Appeal from the District Court of the United States for the Eastern District of Tennessee; Xenophon Hicks, Judge.
Action by L.W. Brooks and others against the Firemen's Insurance Company. From a decree granting plaintiffs part of the relief prayed for, defendant appeals. Affirmed.
Francis L. Martin, of Chattanooga, Tenn. (Smith, Hammond Smith, of Atlanta, Ga., and Miller, Miller Martin, of Chattanooga, Tenn., on the brief), for appellant.
Joe V. Williams, of Chattanooga, Tenn. (Hanson W. Schoolfield, of Chattanooga, Tenn., on the brief), for appellees.
Before DENISON and MOORMAN, Circuit Judges, and KILLITS, District Judge.

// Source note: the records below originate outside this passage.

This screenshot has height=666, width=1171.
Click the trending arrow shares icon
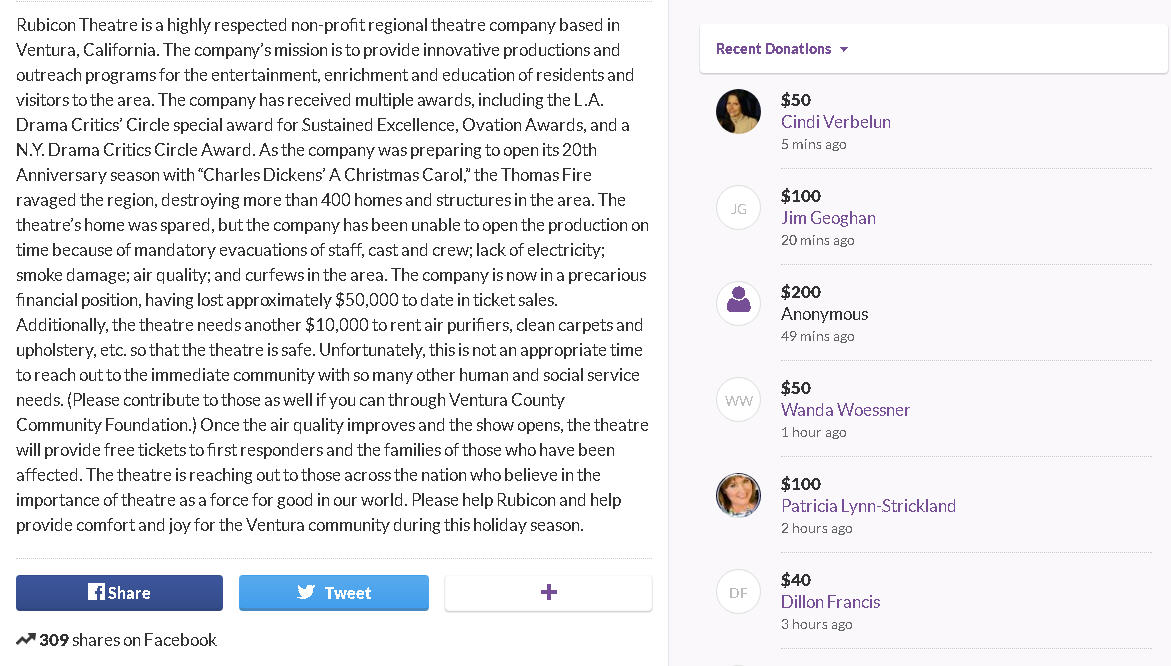(26, 640)
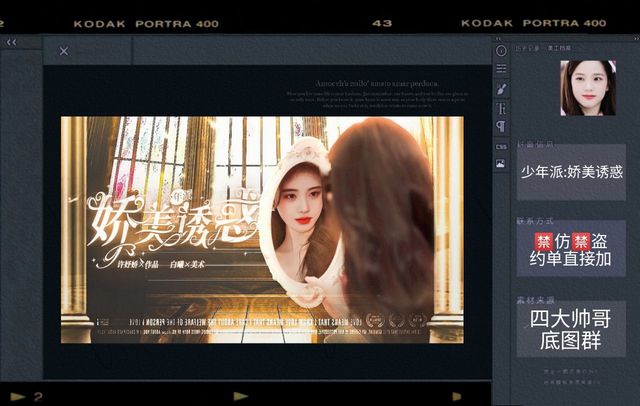Click the 禁仿禁盗 约单直接加 notice box

571,249
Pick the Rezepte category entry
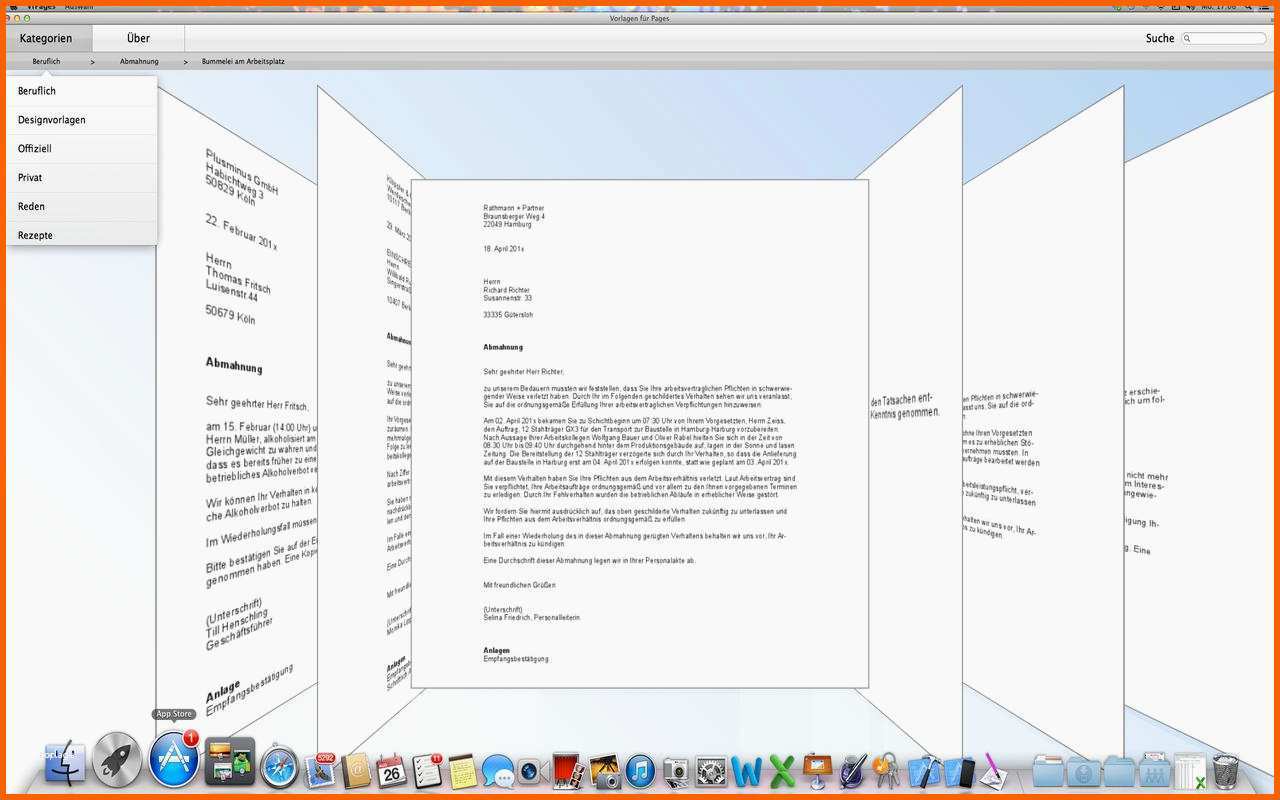This screenshot has height=800, width=1280. pos(35,236)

On June 3, 1924, appellant issued an insurance policy in favor of L.W. Brooks, on a dwelling house in Dade county, Georgia. The policy contained the usual "unconditional or sole ownership clause," and after the house was burned on August 19, 1924, appellees brought this suit to reform the policy in several particulars, all of which were abandoned or denied, except that seeking to have inserted into the policy, as one of the owners of the property, the name of Annie V. Brooks, the wife of L.W. Brooks. This relief was granted.

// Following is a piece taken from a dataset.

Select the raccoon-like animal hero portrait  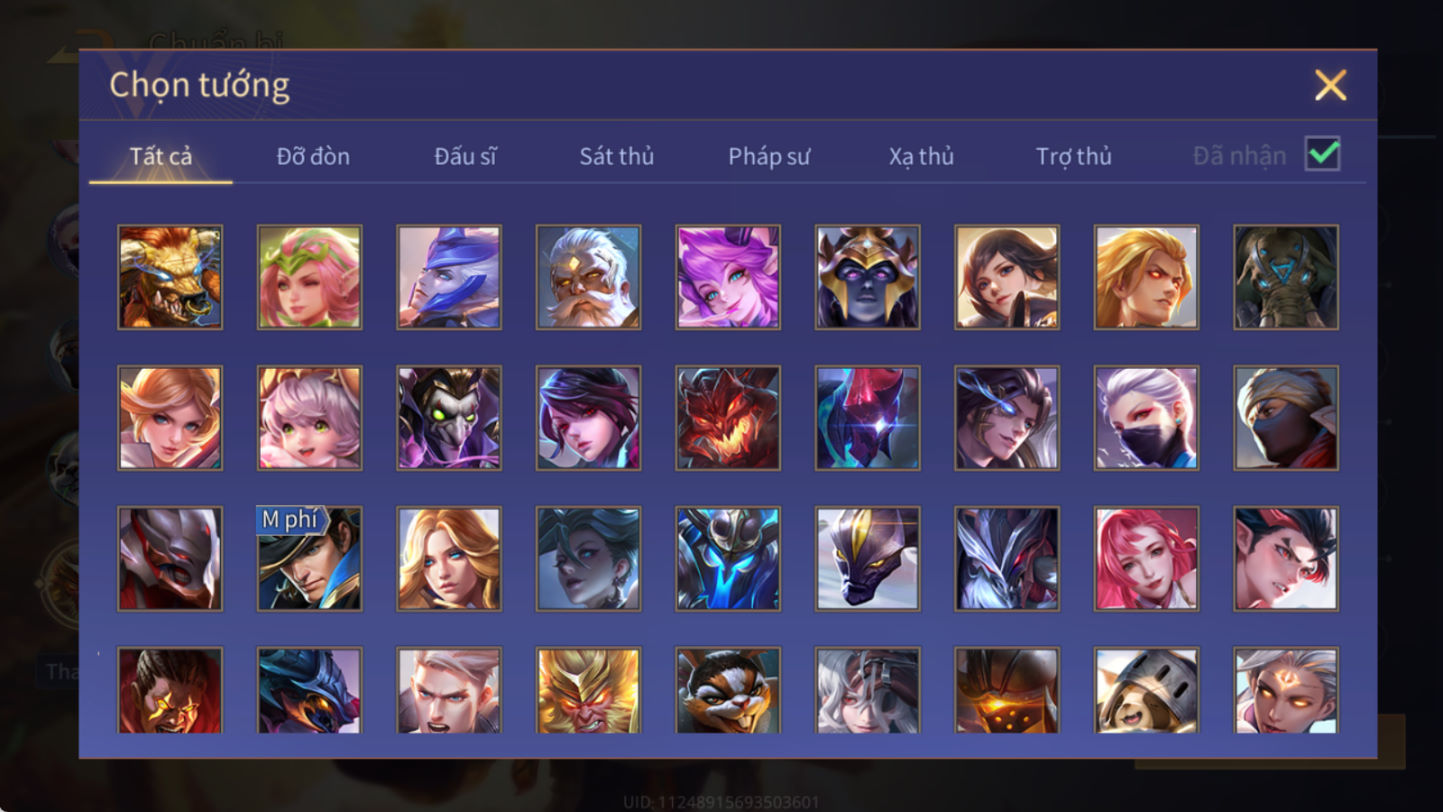coord(728,690)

It is the first contention of the insurance company that neither party made a mistake as to the contents of the policy, and that, whatever may be said as to what appellees thought, it was certainly not shown that the agent who issued the policy was informed of the joint ownership of the property, or understood from the instructions he received that it should be issued in the names of both owners, instead of L.W. Brooks. If the contention is correct, the judgment must be reversed, because it is clear that, before a court will reform a written contract to conform to the parol agreement, it must be made to appear that the mistake was mutual and common to both parties. Hearne v. Insurance Co., 87 U.S. (20 Wall.) 490, 22 L. Ed. 395.

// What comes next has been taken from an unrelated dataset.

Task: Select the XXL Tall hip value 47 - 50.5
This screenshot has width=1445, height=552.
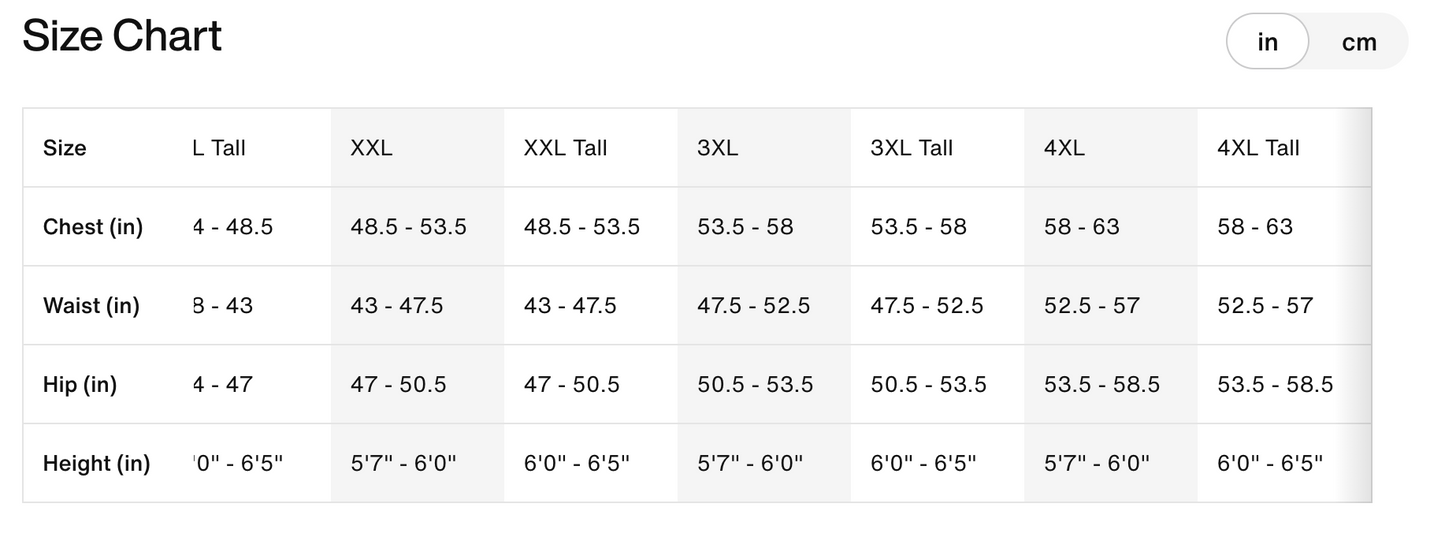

This, as appellant contends, must be proved beyond reasonable controversy. The phrase "reasonable controversy," subject in its application, as it must be, to varying appraisals of the same facts or circumstances, states the rule, not only indefinitely, as is inevitable, but also more strongly against the one seeking the relief than is perhaps justified. What we think is a better and somewhat more definite standard of requirement, where the contract itself is to be given full evidential force, is that the attacking party must establish the mistake by clear and convincing evidence. Biser v. Bauer, 205 F. 229 (6 C.C.A.); Coal Co. v. Doran, 142 U.S. 417, 12 S. Ct. 239, 35 L. Ed. 1063; Campbell v. Northwest Eckington Co., 229 U.S. 561, 33 S. Ct. 796, 57 L. Ed. 1330. The trial court's action resulted, as stated in its opinion, from an application of this rule.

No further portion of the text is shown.